• _Exercise objective_:
Reproduce the material below verbatim, keeping every line in its original order.

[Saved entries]

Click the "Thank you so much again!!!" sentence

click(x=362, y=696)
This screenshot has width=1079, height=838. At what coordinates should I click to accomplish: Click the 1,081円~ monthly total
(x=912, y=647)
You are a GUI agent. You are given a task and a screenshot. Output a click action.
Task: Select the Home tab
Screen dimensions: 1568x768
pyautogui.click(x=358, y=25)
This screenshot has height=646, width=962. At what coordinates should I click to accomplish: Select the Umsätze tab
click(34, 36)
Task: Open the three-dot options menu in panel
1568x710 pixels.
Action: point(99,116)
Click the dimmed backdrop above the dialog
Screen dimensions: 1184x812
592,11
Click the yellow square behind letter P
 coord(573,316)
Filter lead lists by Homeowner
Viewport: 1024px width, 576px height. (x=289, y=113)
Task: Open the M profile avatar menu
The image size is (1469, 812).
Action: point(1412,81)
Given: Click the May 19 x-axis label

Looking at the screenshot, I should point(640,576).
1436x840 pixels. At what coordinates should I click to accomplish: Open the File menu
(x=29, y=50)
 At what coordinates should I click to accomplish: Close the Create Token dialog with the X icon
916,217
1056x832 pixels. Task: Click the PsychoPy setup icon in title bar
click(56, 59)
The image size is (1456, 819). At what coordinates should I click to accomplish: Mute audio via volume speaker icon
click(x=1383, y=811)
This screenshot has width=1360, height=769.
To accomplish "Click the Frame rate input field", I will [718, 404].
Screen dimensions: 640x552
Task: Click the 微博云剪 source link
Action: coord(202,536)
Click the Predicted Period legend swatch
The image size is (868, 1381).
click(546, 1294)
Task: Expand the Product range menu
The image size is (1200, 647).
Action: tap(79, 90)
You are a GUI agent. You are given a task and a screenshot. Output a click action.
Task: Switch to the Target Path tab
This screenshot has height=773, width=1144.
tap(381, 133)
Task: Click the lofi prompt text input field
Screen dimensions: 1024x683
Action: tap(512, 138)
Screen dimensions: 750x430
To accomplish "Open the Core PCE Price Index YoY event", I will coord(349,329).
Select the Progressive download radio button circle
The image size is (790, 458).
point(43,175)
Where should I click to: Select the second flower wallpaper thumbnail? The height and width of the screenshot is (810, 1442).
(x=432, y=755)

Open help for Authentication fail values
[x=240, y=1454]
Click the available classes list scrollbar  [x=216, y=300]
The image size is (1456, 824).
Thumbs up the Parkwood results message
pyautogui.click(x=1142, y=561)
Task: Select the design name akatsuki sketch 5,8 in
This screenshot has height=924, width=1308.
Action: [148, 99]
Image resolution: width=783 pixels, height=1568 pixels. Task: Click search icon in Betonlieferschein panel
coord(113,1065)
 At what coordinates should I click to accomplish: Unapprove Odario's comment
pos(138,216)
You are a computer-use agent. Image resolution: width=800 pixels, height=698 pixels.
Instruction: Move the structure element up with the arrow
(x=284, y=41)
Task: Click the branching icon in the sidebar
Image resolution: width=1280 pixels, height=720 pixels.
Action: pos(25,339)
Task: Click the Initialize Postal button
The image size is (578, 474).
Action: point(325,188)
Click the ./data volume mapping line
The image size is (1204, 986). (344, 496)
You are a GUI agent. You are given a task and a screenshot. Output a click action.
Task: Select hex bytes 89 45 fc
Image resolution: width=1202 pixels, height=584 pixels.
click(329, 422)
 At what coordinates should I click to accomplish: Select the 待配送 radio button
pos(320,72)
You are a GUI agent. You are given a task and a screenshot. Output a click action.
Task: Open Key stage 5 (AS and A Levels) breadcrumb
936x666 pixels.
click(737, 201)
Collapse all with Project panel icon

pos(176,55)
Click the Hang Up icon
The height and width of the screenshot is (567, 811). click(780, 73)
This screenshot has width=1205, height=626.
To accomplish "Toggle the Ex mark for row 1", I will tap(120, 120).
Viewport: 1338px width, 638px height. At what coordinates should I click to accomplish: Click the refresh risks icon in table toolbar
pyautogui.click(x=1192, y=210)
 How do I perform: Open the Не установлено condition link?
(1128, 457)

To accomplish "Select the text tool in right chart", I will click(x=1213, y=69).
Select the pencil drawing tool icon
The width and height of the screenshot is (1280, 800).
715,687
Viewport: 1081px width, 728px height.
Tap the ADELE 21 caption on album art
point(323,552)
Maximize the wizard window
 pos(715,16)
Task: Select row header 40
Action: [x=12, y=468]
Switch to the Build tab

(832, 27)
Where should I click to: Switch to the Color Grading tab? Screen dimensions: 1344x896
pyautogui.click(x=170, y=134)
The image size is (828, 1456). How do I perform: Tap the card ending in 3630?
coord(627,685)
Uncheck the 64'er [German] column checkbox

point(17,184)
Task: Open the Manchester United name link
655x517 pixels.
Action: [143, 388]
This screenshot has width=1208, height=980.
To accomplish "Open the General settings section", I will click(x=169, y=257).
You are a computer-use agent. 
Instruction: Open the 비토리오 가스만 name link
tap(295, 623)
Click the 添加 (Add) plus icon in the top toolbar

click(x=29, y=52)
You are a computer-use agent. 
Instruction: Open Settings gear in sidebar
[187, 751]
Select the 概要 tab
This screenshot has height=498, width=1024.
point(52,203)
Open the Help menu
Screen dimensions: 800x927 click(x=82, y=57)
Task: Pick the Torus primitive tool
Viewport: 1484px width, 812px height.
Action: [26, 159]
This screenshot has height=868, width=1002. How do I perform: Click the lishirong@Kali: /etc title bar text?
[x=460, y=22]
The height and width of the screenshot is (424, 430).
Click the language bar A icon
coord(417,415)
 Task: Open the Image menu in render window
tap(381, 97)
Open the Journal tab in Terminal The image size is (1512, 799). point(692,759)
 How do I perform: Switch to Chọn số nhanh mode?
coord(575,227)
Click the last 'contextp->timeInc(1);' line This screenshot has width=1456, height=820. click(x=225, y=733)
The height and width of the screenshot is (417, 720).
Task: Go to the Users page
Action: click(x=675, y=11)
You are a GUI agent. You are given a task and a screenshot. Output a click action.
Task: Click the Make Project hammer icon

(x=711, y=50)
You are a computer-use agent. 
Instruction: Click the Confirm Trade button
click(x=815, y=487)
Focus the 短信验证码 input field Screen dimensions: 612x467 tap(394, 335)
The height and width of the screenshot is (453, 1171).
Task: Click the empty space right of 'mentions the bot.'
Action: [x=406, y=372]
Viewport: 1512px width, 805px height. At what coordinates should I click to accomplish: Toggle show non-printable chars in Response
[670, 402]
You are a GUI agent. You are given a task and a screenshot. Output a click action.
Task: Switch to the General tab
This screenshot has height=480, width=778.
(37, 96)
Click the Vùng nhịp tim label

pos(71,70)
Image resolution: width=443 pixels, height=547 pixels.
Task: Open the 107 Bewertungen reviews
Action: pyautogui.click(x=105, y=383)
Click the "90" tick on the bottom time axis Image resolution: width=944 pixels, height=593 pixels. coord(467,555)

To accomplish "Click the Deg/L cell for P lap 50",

• _Correct result_:
Click the "Thank you so much again!!!" sentence

click(x=362, y=696)
This screenshot has width=1079, height=838. At what coordinates should I click to accomplish: Click the 1,081円~ monthly total
(x=912, y=647)
You are a GUI agent. You are given a task and a screenshot. Output a click action.
Task: Select the Home tab
Screen dimensions: 1568x768
pyautogui.click(x=358, y=25)
This screenshot has height=646, width=962. At what coordinates should I click to accomplish: Select the Umsätze tab
click(34, 36)
Task: Open the three-dot options menu in panel
1568x710 pixels.
Action: point(99,116)
Click the dimmed backdrop above the dialog
Screen dimensions: 1184x812
592,11
Click the yellow square behind letter P
 coord(573,316)
Filter lead lists by Homeowner
Viewport: 1024px width, 576px height. (x=289, y=113)
Task: Open the M profile avatar menu
The image size is (1469, 812).
Action: point(1412,81)
Given: Click the May 19 x-axis label

Looking at the screenshot, I should point(640,576).
1436x840 pixels. At what coordinates should I click to accomplish: Open the File menu
(x=29, y=50)
 At what coordinates should I click to accomplish: Close the Create Token dialog with the X icon
916,217
1056x832 pixels. Task: Click the PsychoPy setup icon in title bar
click(56, 59)
The image size is (1456, 819). At what coordinates should I click to accomplish: Mute audio via volume speaker icon
click(x=1383, y=811)
This screenshot has width=1360, height=769.
To accomplish "Click the Frame rate input field", I will [718, 404].
Screen dimensions: 640x552
Task: Click the 微博云剪 source link
Action: coord(202,536)
Click the Predicted Period legend swatch
The image size is (868, 1381).
click(546, 1294)
Task: Expand the Product range menu
The image size is (1200, 647).
Action: tap(79, 90)
You are a GUI agent. You are given a task and a screenshot. Output a click action.
Task: Switch to the Target Path tab
This screenshot has height=773, width=1144.
tap(381, 133)
Task: Click the lofi prompt text input field
Screen dimensions: 1024x683
Action: tap(512, 138)
Screen dimensions: 750x430
To accomplish "Open the Core PCE Price Index YoY event", I will coord(349,329).
Select the Progressive download radio button circle
The image size is (790, 458).
point(43,175)
Where should I click to: Select the second flower wallpaper thumbnail? The height and width of the screenshot is (810, 1442).
(x=432, y=755)

Open help for Authentication fail values
[x=240, y=1454]
Click the available classes list scrollbar  [x=216, y=300]
The image size is (1456, 824).
Thumbs up the Parkwood results message
pyautogui.click(x=1142, y=561)
Task: Select the design name akatsuki sketch 5,8 in
This screenshot has height=924, width=1308.
Action: [148, 99]
Image resolution: width=783 pixels, height=1568 pixels. Task: Click search icon in Betonlieferschein panel
coord(113,1065)
 At what coordinates should I click to accomplish: Unapprove Odario's comment
pos(138,216)
You are a computer-use agent. Image resolution: width=800 pixels, height=698 pixels.
Instruction: Move the structure element up with the arrow
(x=284, y=41)
Task: Click the branching icon in the sidebar
Image resolution: width=1280 pixels, height=720 pixels.
Action: pos(25,339)
Task: Click the Initialize Postal button
The image size is (578, 474).
Action: point(325,188)
Click the ./data volume mapping line
The image size is (1204, 986). (344, 496)
You are a GUI agent. You are given a task and a screenshot. Output a click action.
Task: Select hex bytes 89 45 fc
Image resolution: width=1202 pixels, height=584 pixels.
click(329, 422)
 At what coordinates should I click to accomplish: Select the 待配送 radio button
pos(320,72)
You are a GUI agent. You are given a task and a screenshot. Output a click action.
Task: Open Key stage 5 (AS and A Levels) breadcrumb
936x666 pixels.
click(737, 201)
Collapse all with Project panel icon

pos(176,55)
Click the Hang Up icon
The height and width of the screenshot is (567, 811). click(780, 73)
This screenshot has width=1205, height=626.
To accomplish "Toggle the Ex mark for row 1", I will tap(120, 120).
Viewport: 1338px width, 638px height. At what coordinates should I click to accomplish: Click the refresh risks icon in table toolbar
pyautogui.click(x=1192, y=210)
 How do I perform: Open the Не установлено condition link?
(1128, 457)

To accomplish "Select the text tool in right chart", I will click(x=1213, y=69).
Select the pencil drawing tool icon
The width and height of the screenshot is (1280, 800).
715,687
Viewport: 1081px width, 728px height.
Tap the ADELE 21 caption on album art
point(323,552)
Maximize the wizard window
 pos(715,16)
Task: Select row header 40
Action: [x=12, y=468]
Switch to the Build tab

(832, 27)
Where should I click to: Switch to the Color Grading tab? Screen dimensions: 1344x896
pyautogui.click(x=170, y=134)
The image size is (828, 1456). How do I perform: Tap the card ending in 3630?
coord(627,685)
Uncheck the 64'er [German] column checkbox

point(17,184)
Task: Open the Manchester United name link
655x517 pixels.
Action: [143, 388]
This screenshot has width=1208, height=980.
To accomplish "Open the General settings section", I will click(x=169, y=257).
You are a computer-use agent. 
Instruction: Open the 비토리오 가스만 name link
tap(295, 623)
Click the 添加 (Add) plus icon in the top toolbar

click(x=29, y=52)
You are a computer-use agent. 
Instruction: Open Settings gear in sidebar
[187, 751]
Select the 概要 tab
This screenshot has height=498, width=1024.
point(52,203)
Open the Help menu
Screen dimensions: 800x927 click(x=82, y=57)
Task: Pick the Torus primitive tool
Viewport: 1484px width, 812px height.
Action: [26, 159]
This screenshot has height=868, width=1002. How do I perform: Click the lishirong@Kali: /etc title bar text?
[x=460, y=22]
The height and width of the screenshot is (424, 430).
Click the language bar A icon
coord(417,415)
 Task: Open the Image menu in render window
tap(381, 97)
Open the Journal tab in Terminal The image size is (1512, 799). point(692,759)
 How do I perform: Switch to Chọn số nhanh mode?
coord(575,227)
Click the last 'contextp->timeInc(1);' line This screenshot has width=1456, height=820. click(x=225, y=733)
The height and width of the screenshot is (417, 720).
Task: Go to the Users page
Action: click(x=675, y=11)
You are a GUI agent. You are given a task and a screenshot. Output a click action.
Task: Click the Make Project hammer icon

(x=711, y=50)
You are a computer-use agent. 
Instruction: Click the Confirm Trade button
click(x=815, y=487)
Focus the 短信验证码 input field Screen dimensions: 612x467 tap(394, 335)
The height and width of the screenshot is (453, 1171).
Task: Click the empty space right of 'mentions the bot.'
Action: [x=406, y=372]
Viewport: 1512px width, 805px height. At what coordinates should I click to accomplish: Toggle show non-printable chars in Response
[670, 402]
You are a GUI agent. You are given a task and a screenshot. Output a click action.
Task: Switch to the General tab
This screenshot has height=480, width=778.
(37, 96)
Click the Vùng nhịp tim label

pos(71,70)
Image resolution: width=443 pixels, height=547 pixels.
Task: Open the 107 Bewertungen reviews
Action: pyautogui.click(x=105, y=383)
Click the "90" tick on the bottom time axis Image resolution: width=944 pixels, height=593 pixels. coord(467,555)

To accomplish "Click the Deg/L cell for P lap 50",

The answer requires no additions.